╭─ Supplied information
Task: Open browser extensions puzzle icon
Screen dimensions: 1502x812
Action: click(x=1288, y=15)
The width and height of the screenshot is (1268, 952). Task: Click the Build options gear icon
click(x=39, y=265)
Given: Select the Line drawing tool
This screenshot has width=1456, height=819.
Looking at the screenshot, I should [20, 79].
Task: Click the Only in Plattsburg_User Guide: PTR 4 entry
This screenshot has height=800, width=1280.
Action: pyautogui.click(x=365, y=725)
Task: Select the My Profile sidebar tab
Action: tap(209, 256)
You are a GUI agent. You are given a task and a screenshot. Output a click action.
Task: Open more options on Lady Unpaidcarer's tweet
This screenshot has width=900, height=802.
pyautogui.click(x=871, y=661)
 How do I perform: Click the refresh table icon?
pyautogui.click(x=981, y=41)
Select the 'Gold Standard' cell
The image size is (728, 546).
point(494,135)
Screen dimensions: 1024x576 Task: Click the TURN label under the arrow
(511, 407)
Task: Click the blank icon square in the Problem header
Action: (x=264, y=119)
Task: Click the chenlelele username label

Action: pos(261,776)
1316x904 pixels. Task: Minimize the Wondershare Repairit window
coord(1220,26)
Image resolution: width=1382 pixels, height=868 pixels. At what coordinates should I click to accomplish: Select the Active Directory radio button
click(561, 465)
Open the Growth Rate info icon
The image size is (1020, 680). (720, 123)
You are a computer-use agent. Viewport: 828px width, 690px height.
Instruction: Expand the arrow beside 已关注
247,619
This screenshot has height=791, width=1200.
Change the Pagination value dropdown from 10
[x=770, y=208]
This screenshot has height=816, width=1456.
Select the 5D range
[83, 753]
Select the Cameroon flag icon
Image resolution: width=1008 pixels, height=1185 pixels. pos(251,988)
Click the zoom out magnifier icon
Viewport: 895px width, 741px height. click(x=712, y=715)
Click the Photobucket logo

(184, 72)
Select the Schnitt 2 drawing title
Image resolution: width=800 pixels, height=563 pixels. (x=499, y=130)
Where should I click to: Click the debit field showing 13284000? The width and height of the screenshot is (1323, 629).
╰─
Task requirements ▸ Rewrite the material from the line with "Select the Cameroon flag icon" through the end of the material, keeping the requests. Shift every number in the answers, including coordinates and sizes, by -56.

Solved exercise ▸
Select the Cameroon flag icon
Image resolution: width=952 pixels, height=1129 pixels. pos(195,932)
Click the zoom out magnifier icon
Viewport: 839px width, 685px height. click(x=656, y=659)
Click the Photobucket logo

(128, 16)
Select the Schnitt 2 drawing title
Image resolution: width=744 pixels, height=507 pixels. (x=443, y=74)
Where should I click to: Click the debit field showing 13284000? The width and height of the screenshot is (1323, 629).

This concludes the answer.